Not even halfway through 2025, there are more than 700 cases confirmed in Texas alone, primarily in West Texas. Along with two confirmed deaths of unvaccinated children that had no underlying conditions, according to the Texas Department of State Health Services
The closest case to San Antonio is located in Atascosa County, 30 minutes from the Southside of the city.
Bryan Bayles, an assistant professor of public health at Texas A&M University-San Antonio, says the main reason for the measles outbreak is the decline in the Measles, Mumps and Rubella vaccine rates. Gaines County is one of the areas where the MMR vaccine rate is lower than the 95% needed to maintain herd immunity and prevent outbreaks
Herd immunity refers to the percentage of the population that is vaccinated and how they “herd” and protect those close to them who are not vaccinated from getting exposed to the disease.
“Measles is extremely infectious, one of the most easily transmissible diseases,” Bayles said. “We need a high level of community vaccination so these outbreaks don’t spread beyond a few cases.”
Vaccine Hesitancy
Former physician Dr. Andrew Wakefield, who worked at the Royal Free Hospital in London as a gastroenterologist, claimed the MMR vaccine was linked to autism in 1998. Skepticism about vaccines grew after this event, causing a decline in vaccination rates.
This study was later debunked after various epidemiological trials, which are studies that examine how diseases spread and how effective treatments are.
“I’m a parent, I remember vaccinating my son and I empathize with that a hundred percent,” said Bayles about the hesitancy parents have of vaccinating their children. “But I also know the science, and I know that risk was much less likely than the risk of him getting a serious complication if he got measles.”
The first dose of the MMR vaccine was introduced in 1963 and the second recommended dose in 1989, with a success rate of 97% after both doses.
“Because [Measles] have been around so long, we’ve had a long time to observe them and the serious side effects from the vaccine [severe allergic reactions or seizures] are extremely rare,” Bayles said. “When you compare that to the risks of getting measles, it’s very stark.”

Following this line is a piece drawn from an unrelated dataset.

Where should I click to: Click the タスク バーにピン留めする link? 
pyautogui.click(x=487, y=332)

According to Bayles, about 30% of people infected with measles suffer from the most common complications, such as diarrhea, ear infections and pneumonia. In more serious cases, the virus can infect the brain and spinal cord which leads to brain swelling and death.
“What’s concerning is that there is a growing perception that the risks of vaccines are somehow greater than the risks of these illnesses,” Bayles said. “And the science shows that that’s simply not true.”

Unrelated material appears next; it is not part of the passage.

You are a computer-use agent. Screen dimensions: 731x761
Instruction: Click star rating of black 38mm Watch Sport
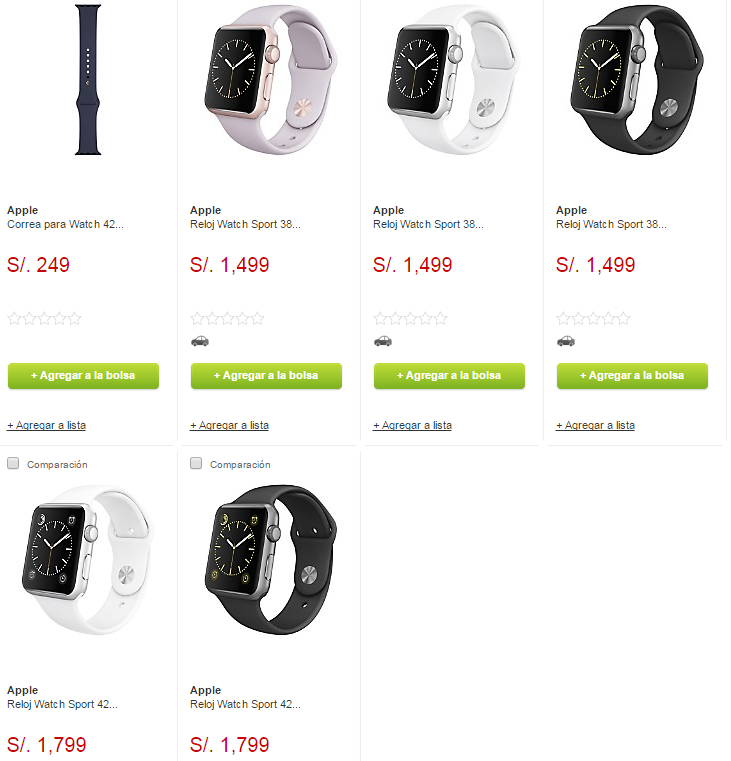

Should college students be concerned?
Age groups 5 to 17 years old continue to lead the majority of measles cases, but age groups 0 to 4 and 18 and older now follow close behind by a couple of cases.
According to Bayles, the reason why there is no longer a large gap in cases between age groups is because people between 20 to 30 years old who did not get vaccinated were kept from getting exposed due to the decent farm of herd immunity built in the late 90s and early 2000s.
Now, unvaccinated people 18 and older are being exposed by individuals and families who have been opting out of the MMR vaccine.
“If you know that you have been vaccinated, don’t worry,” Bayles said. “If you’ve gotten both doses, you’re pretty set, I wouldn’t sweat it at all.”
To learn more about what measles is, symptoms and where to find personal vaccine records, visit SA.gov/measles.
If students are interested in learning about effective communication in public health and risk-benefit profiles on vaccines, Bayles and Professor Monica Schoch-Spana will be teaching a Health Communication course in Spring 2026.